As for your question about using the course maps, we discussed it on the 12 hour drive from Cincinnati to Lincoln, spending time looking over the map, discussing how we would drive it, which ones are the important cones, etc. Unfortunately, we were quite wrong in our initial assumptions, and the extra time to walk the course on Wednesday was massively helpful.
-Matt
PS, that course design handbook was extremely interesting to read. It could be quite helpful for setting up courses in the future for our team.

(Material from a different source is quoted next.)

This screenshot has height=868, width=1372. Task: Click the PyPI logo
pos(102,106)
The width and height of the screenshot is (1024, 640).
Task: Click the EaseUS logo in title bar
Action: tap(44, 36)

We changed the AutoX course this year and last year due to one of these concrete seam bumps. Last year we had a rather substantial 1.25"+ step input style bump near the end of a max length rules legal straight. The bump ran diagonal to the driving line and would have probably been in some peoples braking zone. This year, as you know, we had .75"-1" bump at about the midpoint of a medium sized 180deg sweeper.
In both instances the course was moved about 15' feet to the side to avoid the bumps. This was more based on our designed intentions for the course rather than to appease people's complaints. You see there are quite a few concrete squares out there and the courses are designed at home on the computer without knowing where all the nasty bumps are. It also goes along with our thought process from my previous post to Charles, we try to give you guys the best course we can put together. We have 60 acres of concrete, if all we have to do get rid of a bump and make the course better is shift it 15' to the side, why on earth wouldn't you do it? Would we just be lazy?
On an also rather important note, we have a nice site and we'd like to keep it. Placing the course over bumps that we believe might incite contact and potentially damage the site is in no ones best interest. I don't think this years bump would have caused any ground contact, just a lot of unsettling mid corner.